En 1832, Louis Silvy fait une donation du domaine de Port-Royal à la congrégation des Frères des Écoles chrétiennes du faubourg Saint-Antoine. Celle-ci décline rapidement, malgré son financement assuré par la Société de Port-Royal. Le supérieur, peu honnête, a tendance à réclamer toujours plus d’argent à la Société, et semble en détourner une partie. En 1868, il menace de donner le domaine aux Jésuites, la congrégation étant moribonde. Cela oblige la Société à racheter le domaine, pour une somme de 80 000 francs.

L’oratoire construit à la fin du XIXe siècle.

À partir du moment où la Société est propriétaire des ruines, elle entreprend une longue série d’améliorations, ainsi qu’une progressive ouverture au public. Elle commence par faire démolir l’oratoire de Louis Silvy, qui était en très mauvais état. Elle fait construire un nouvel édifice en 1891, sur des plans de l’architecte Mabille. Cet oratoire est toujours visible de nos jours, même si son état de délabrement n’en permet plus la visite depuis les années 1990. Il renferme les objets que Louis Silvy avait mis dans le précédent, augmentés de fragments de l’ancienne abbaye provenant des fouilles qui sont faites de manière régulière depuis le début du XIXe siècle.

À la fin du XIXe siècle, le domaine s’ouvre de façon régulière au public. Un gardien en assure l’entretien et les visites, tandis qu’un fermier occupe le bâtiment restant, à côté du pigeonnier. Les visites à Port-Royal sont dès lors payantes. Le site compte en moyenne entre 15 000 et 20 000 visiteurs chaque année, des années 1920 à la fin de la Seconde Guerre mondiale. Il est également habité par une veuve, Félicité-Perpétue de Marsac, vicomtesse d’Aurelle de Paladines, fidèle de l’esprit port-royaliste, qui se définit elle-même comme « la dernière Solitaire de Port-Royal » et donne un aspect pittoresque au lieu en menant une vie de dévotion démunie et exaltée au milieu des ruines.

En 1899, une importante cérémonie commémorative a lieu à Port-Royal des Champs, pour célébrer le bicentenaire de la mort de Jean Racine. C’est l’occasion pour le monde intellectuel de se retrouver, de nombreux académiciens sont présents. Le site de Port-Royal acquiert ainsi une notoriété certaine dans toute la France. De nombreux professeurs y emmènent leurs élèves et Port-Royal entre dans les « lieux de mémoire » français.

Les Granges

Le puits de Pascal restauré, dans la cour intérieure de la ferme des Granges

Pendant ce temps, la ferme des Granges a vu se succéder plusieurs propriétaires, d’abord agriculteurs puis bourgeois. La famille Goupil, propriétaire des Granges à partir de 1860, y fait construire en 1896 un grand logis de style Louis XIII, appelé « château », dans le prolongement de la maison des Solitaires. Ce bâtiment renferme aujourd’hui l’essentiel du musée national des Granges de Port-Royal.

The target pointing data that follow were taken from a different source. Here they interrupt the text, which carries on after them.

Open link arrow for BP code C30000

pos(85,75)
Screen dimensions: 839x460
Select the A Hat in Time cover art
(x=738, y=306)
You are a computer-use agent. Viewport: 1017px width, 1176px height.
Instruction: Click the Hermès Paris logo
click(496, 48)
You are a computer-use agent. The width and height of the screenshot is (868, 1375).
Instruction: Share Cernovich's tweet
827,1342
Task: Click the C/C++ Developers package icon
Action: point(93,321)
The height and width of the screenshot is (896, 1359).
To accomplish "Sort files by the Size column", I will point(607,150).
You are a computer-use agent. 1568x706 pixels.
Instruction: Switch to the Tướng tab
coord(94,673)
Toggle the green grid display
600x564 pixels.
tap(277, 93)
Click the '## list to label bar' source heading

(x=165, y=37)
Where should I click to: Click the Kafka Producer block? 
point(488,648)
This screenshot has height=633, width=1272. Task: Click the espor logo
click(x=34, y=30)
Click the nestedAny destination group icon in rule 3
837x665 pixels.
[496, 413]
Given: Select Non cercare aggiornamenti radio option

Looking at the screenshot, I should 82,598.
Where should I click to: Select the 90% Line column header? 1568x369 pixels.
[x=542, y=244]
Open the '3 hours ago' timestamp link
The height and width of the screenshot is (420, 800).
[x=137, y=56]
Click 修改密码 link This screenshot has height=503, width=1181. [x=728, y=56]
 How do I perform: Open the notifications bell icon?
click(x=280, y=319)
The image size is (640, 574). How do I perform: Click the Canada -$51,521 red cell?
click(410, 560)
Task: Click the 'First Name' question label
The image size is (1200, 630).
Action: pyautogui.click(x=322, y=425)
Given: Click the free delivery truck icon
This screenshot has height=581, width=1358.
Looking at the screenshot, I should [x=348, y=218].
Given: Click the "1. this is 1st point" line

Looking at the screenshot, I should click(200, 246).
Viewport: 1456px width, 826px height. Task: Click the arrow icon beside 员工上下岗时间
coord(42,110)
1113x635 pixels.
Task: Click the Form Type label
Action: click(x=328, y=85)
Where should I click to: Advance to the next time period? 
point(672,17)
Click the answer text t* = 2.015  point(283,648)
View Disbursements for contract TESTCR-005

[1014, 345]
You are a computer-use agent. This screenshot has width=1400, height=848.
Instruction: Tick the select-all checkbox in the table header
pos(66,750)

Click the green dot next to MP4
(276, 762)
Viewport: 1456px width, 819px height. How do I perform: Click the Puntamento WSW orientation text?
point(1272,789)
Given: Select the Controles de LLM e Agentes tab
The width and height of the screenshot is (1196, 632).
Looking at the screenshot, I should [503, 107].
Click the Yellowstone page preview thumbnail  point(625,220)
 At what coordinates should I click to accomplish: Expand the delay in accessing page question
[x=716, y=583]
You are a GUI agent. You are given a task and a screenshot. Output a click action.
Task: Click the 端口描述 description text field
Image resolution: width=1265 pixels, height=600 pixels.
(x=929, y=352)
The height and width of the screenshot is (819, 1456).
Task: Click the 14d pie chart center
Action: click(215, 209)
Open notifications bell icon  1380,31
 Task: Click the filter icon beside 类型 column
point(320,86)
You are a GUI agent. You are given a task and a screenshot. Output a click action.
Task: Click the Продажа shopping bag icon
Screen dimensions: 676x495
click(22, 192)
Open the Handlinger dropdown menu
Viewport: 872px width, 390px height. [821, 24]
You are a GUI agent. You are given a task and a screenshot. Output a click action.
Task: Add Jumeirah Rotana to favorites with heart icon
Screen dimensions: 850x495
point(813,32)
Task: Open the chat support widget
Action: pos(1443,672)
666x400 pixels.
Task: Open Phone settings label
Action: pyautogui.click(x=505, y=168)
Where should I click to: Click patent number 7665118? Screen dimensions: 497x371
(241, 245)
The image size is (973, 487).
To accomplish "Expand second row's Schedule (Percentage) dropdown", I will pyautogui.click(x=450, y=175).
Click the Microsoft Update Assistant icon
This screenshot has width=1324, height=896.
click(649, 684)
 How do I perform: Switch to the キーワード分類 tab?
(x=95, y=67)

Les Granges sont vendues en 1925 à Charles Ribardière, directeur du journal L’Intransigeant. Celui-ci meurt rapidement et son épouse néglige le domaine, qui est d’ailleurs coupé en deux : la partie agricole (ferme, terres cultivables) est vendue à des agriculteurs, madame Ribardière conservant seulement le « château » et le parc l’entourant. En 1952, constatant la forte dégradation des Granges, de nombreux intellectuels se mobilisent. La création de la Société des Amis de Port-Royal deux ans auparavant, le succès du Port-Royal de Montherlant et la mobilisation de François Mauriac, notamment, poussent l’État à acquérir le château des Granges et le logis des Solitaires. On y installe rapidement un musée, qui retrace l’histoire de Port-Royal et conserve un certain nombre de tableaux, notamment de Philippe de Champaigne. La ferme, qui contient en son centre le puits de Pascal, est acquise par l’État en 1984.

Les écuries des Granges de Port-Royal, témoins de la vocation agricole du site

Pendant toutes ces années, le site de Port-Royal est donc morcelé. Le visiteur, s’il veut faire une visite exhaustive du site, doit d’abord visiter les ruines de l’abbaye, puis contourner les bois de Port-Royal pour recommencer une visite, cette fois-ci aux Granges.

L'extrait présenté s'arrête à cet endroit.